JavaScriptによって持ち込まれる問題には、たとえば次のものがある。
- 悪意のあるウェブサイトがJavaScriptを使って、ファイルをコピーしたり削除したりするなどの変更をローカルシステムに加えるおそれがある。
- 悪意のあるウェブサイトがJavaScriptを使って、キーストロークの記録を利用するなどして、ローカルシステムでの活動を監視するおそれがある。
- 悪意のあるウェブサイトがJavaScriptを使って、ユーザーが他のブラウザウィンドウやブラウザタブで開いていた別のウェブサイトと相互作用を行うおそれがある。

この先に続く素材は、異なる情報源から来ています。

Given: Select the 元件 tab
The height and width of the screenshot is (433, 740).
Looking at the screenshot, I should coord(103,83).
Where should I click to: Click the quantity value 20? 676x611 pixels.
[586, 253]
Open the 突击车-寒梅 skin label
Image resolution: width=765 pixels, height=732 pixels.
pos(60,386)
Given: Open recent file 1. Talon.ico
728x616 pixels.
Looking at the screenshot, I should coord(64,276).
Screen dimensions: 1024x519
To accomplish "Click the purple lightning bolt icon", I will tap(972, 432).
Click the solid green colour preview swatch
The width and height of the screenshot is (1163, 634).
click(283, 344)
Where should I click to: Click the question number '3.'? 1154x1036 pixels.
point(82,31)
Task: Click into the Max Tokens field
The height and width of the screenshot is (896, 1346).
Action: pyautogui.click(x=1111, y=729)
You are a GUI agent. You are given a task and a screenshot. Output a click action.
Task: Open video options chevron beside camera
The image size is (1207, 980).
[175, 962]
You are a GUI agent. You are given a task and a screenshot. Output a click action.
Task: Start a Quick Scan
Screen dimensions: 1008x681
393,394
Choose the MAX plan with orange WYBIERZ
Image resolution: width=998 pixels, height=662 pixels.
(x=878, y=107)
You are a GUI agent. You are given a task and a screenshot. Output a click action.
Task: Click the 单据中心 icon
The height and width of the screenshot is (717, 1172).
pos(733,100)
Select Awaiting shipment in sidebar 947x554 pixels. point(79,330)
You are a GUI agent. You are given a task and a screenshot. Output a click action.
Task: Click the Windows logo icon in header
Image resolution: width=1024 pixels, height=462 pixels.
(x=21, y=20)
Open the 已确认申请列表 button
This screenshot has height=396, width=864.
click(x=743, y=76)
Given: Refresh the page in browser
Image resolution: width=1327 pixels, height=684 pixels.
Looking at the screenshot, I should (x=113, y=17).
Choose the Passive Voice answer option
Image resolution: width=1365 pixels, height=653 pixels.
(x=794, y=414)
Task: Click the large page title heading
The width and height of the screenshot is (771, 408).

上のリストのうち、1番目と2番目の問題は、ブラウザを、JavaScriptに許可する動作を制限する一種の「砂場」(セキュリティ用語の「サンドボックス」)にすることによって軽減することができる。こうして、JavaScriptがブラウザの限られた領域内でのみ動作するようにするのだ。3番目の問題もある程度制限できるのだが、その制限はあっけなく回避できる。特定のウェブページが一定の方法で別のウェブページと相互作用できるかどうかは、エンドユーザーが使うソフトウェアで制御できることではない場合があるためだ。時として、あるウェブサイトに仕掛けられた、別のウェブサイト向けのデータを盗むJavaScriptの機能は、標的となるウェブサイトの開発者が相当な注意を払うことによってのみ抑制することができる。
クロスサイトスクリプティングについて定義する場合、動的なウェブ設計の要素を採用した特定のウェブサイトに脆弱性が存在することが、セキュリティの侵害のためにだれかがJavaScriptを使う機会を設けることになっているという事実に、解答が潜んでいる。この関係には、目的を達成するために2つの別個のウェブサイト間に相互作用が存在する必要があるため、「クロスサイト」と呼ばれる。ただし多くの場合、この攻撃ではJavaScriptが必ず使われるものの、クロスサイトスクリプティング攻撃に対して脆弱であるWebサイトがJavaScriptそのものを使用している必要はまったくない。ローカル型のクロスサイトスクリプティング攻撃の場合のみ、正当なウェブサイトによってブラウザに送信されるJavaScript内に脆弱性が存在している必要があるのだ。